Она опустилась на первую же скамейку. Вздохнула, запрокинула голову, чтобы унять боль. Думать ни о чем не хотелось. Только неподвижно сидеть - отдышаться, успокоиться, собраться с мыслями…
Ей было нестерпимо обидно. Почему она должна страдать, таиться, фальшивить? Давно уже она не знает ни минуты покоя. День и ночь настороже. Стала рассеянной и уже не одно замечание от режиссера получила из-за этого. Сколько ей пришлось пережить, переплакать втихомолку. Но кому она может открыться? Открыться в том, что перестала спокойно спать… Ведь ее отец не просто попал в плен, не по воле случая, а с умыслом изменил Родине. Всю войну служил гитлеровцам, а теперь, видимо, перепродался новым хозяевам. А если об этом станет известно там, где она только что побывала? Ведь она скрыла на допросе все, что узнала от Рубцова об отце.
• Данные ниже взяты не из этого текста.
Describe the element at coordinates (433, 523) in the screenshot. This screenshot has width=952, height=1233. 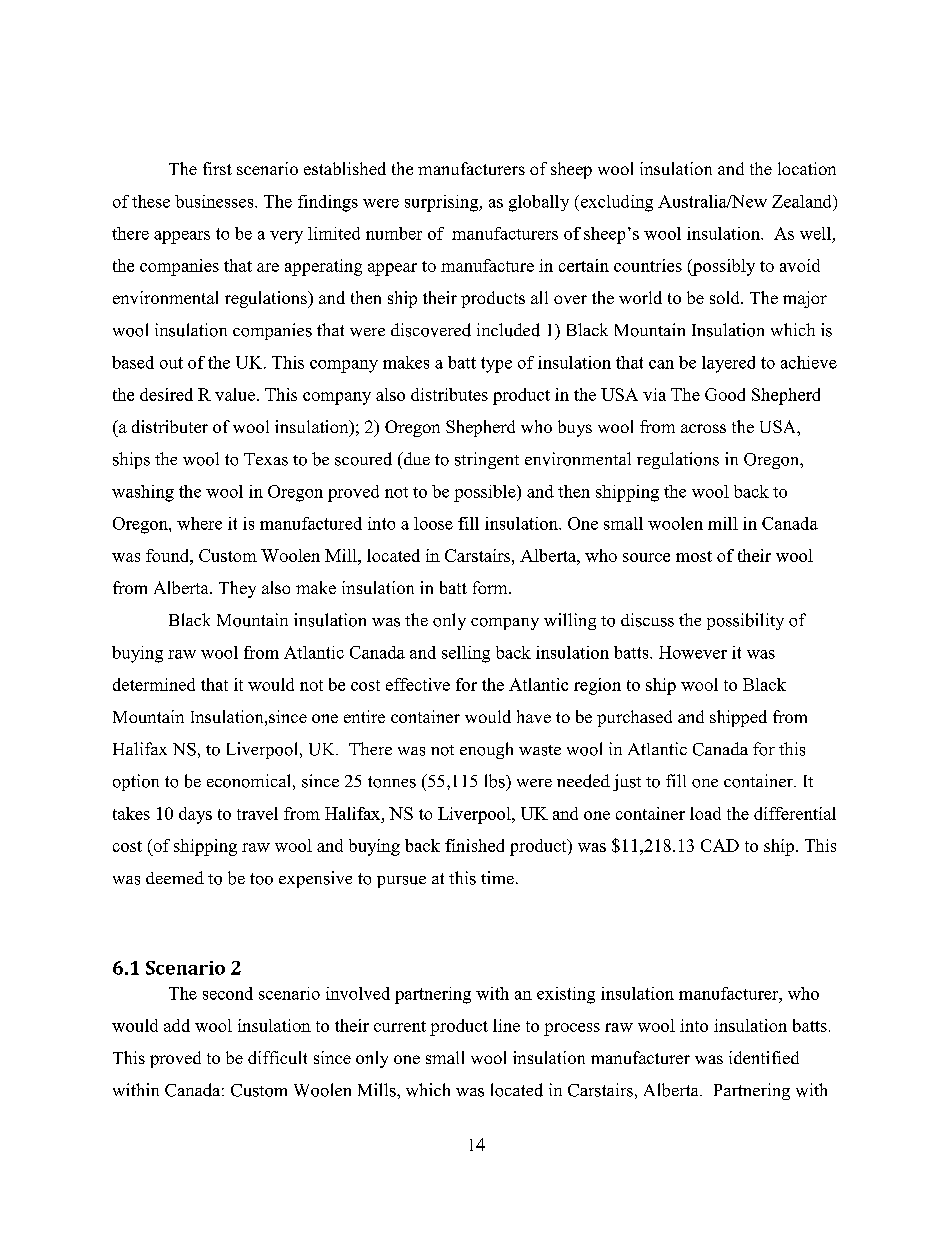
I see `loose` at that location.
Сцепив на коленях пальцы, Ирина стала вспоминать, как и с чего началась эта, измучившая ее до "редела, история.
Летом сорок шестого года, в жаркий полдень, они с матерью и отчимом шли по пыльной Болотной улице. И там, возле дома с тесовым заборчиком, повстречали Рубцова. Когда отчим ушел в парикмахерскую, они втроем присели на теплую от солнца скамеечку у забора, и мать сказала Ирине, что Арсений Павлович до войны был товарищем ее погибшего отца.
- Почему же до войны? - заулыбался Рубцов. - И в войну вместе горе хлебали.
- Простите, - сказала мать и тут же попросила рассказать обо всем, что ему было известно об Александре Букрееве.
Рубцов стал рассказывать, от волнения беспрестанно поправлял закатанные рукава рубашки на загорелых жилистых руках. Он хотел закурить - вынул из кармана портсигар, достал из него папиросу. И тут увидел глаза матери, смотревшие на этот портсигар. Арсений Павлович смутился.
- Да, да, это Сашин портсигар, - сказал он. - Однажды мы решили обменяться чем-нибудь на память. - Рубцов помедлил. - Но теперь, Валентина Петровна, эта вещь по праву должна перейти к вам.
Булавина с побледневшим лицом подержала портсигар в ладонях, потом молча передала дочери. Ирина попыталась его открыть, но не смогла.